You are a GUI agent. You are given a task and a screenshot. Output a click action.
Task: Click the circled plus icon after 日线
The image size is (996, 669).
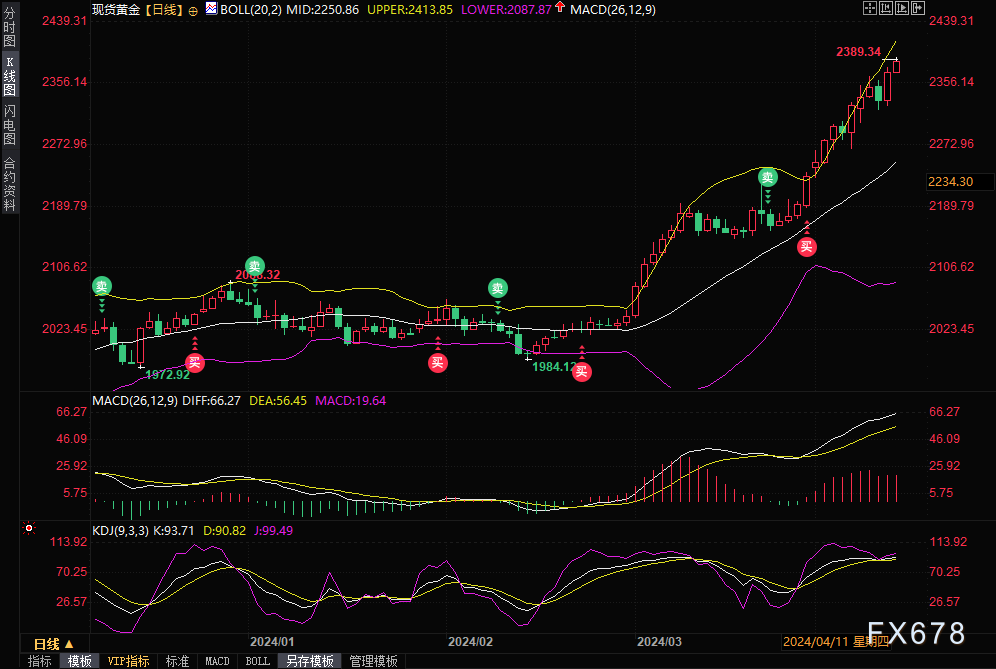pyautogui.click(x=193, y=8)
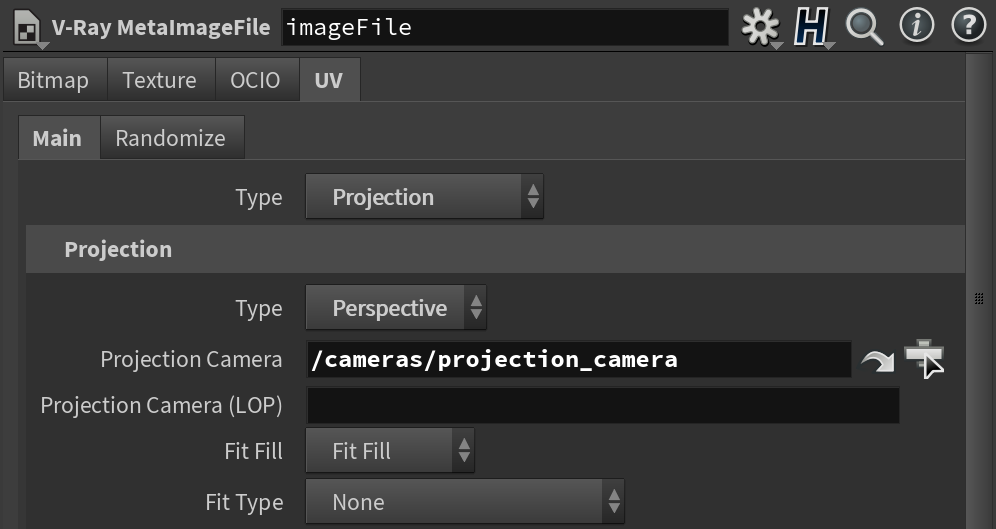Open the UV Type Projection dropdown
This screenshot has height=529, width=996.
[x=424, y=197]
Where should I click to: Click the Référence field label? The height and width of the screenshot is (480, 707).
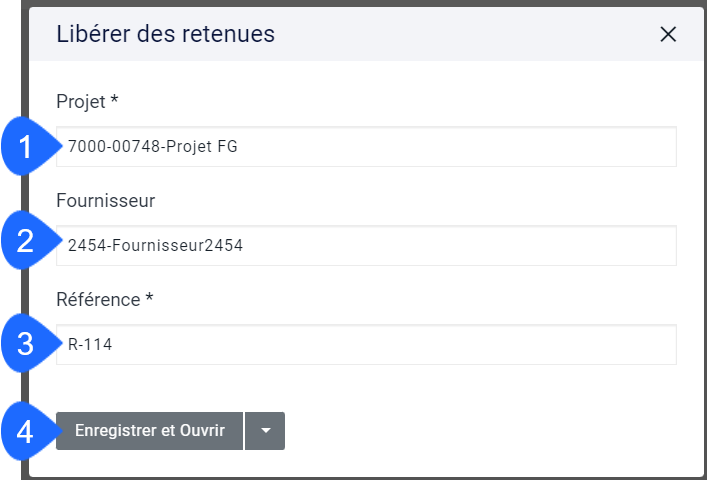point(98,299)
|---|
[Exercise goal] In the records above, find the line that contains "Task: Click the circled plus icon after 日线" and retype it and all lines after it exactly, leaving out any pictures.

[Response area]
Task: Click the circled plus icon after 日线
The image size is (996, 669).
pyautogui.click(x=193, y=8)
Open the UV Type Projection dropdown
This screenshot has height=529, width=996.
[x=424, y=197]
Where should I click to: Click the Référence field label? The height and width of the screenshot is (480, 707).
point(98,299)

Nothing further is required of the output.